The Consumers Federation of Kenya (Cofek) said a harsh tax regime is to blame for the decline in the usage of cooking gas.
The State in July last year introduced a 16 per cent value-added tax (VAT) on cooking gas. Combined with the high cost of LPG in the global markets, the new tax saw the cost of cooking gas sharply rise.
Refilling a 13kg cylinder went up to Sh3,200 by June this year, according to KNBS data, from about Sh2,000 in June 2021, just before the imposition of VAT.
Parliament in June this year okayed a National Treasury proposal to cut VAT on LPG by half to eight per cent in an attempt to reduce the cost of living.
This has resulted in a slight decline in retail price to between Sh2,800 and Sh3,000, depending on the retail outlet.
“From a policy perspective, we think that the LPG price setting planned for June 2023 may make the situation even worse. What is needed is for the government to create incentives for investors to put up more LPG plants,” said Cofek Secretary General Stephen Mutoro.
“That said, President William Ruto should break another glass ceiling by introducing competition on LPG imports. Having a monopoly has pushed prices higher by over 100 per cent.”
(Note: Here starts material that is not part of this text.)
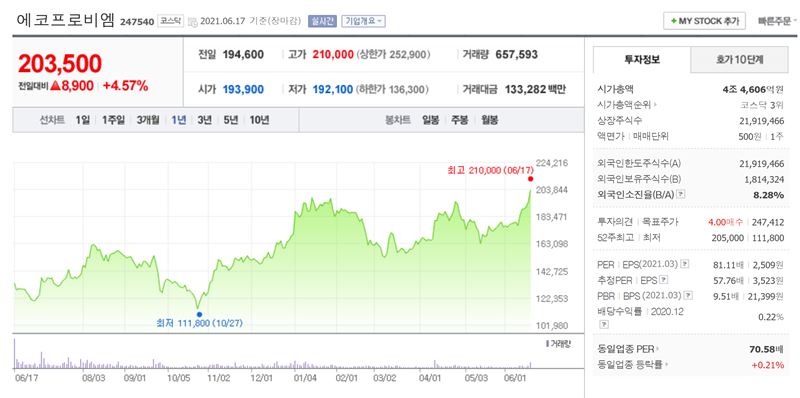Viewport: 800px width, 398px height.
Task: Click the question mark icon beside 외국인소진율(B/A)
Action: coord(681,194)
Mr Mutoro said the high cost of cooking gas could erode the gains that Kenya has made over the last decade in getting Kenyans to adopt LPG. “The end result is that our forest cover and human health are threatened on the basis of reduced use of LPG,” he noted.
The country has over the last 10 years increased the annual consumption of cooking gas to 371,400 tonnes this year, up from a paltry 92,900 tonnes in 2013.
According to the 2019 Kenya Housing and Population Census, more than half of the households living in urban areas – 52.9 per cent – rely on LPG as the primary fuel in their kitchens. Over the years, the per capita consumption has risen to 7.5kgs in 2020 from 2.5kgs in 2012, according to data by the Energy and Petroleum Regulatory Authority (Epra).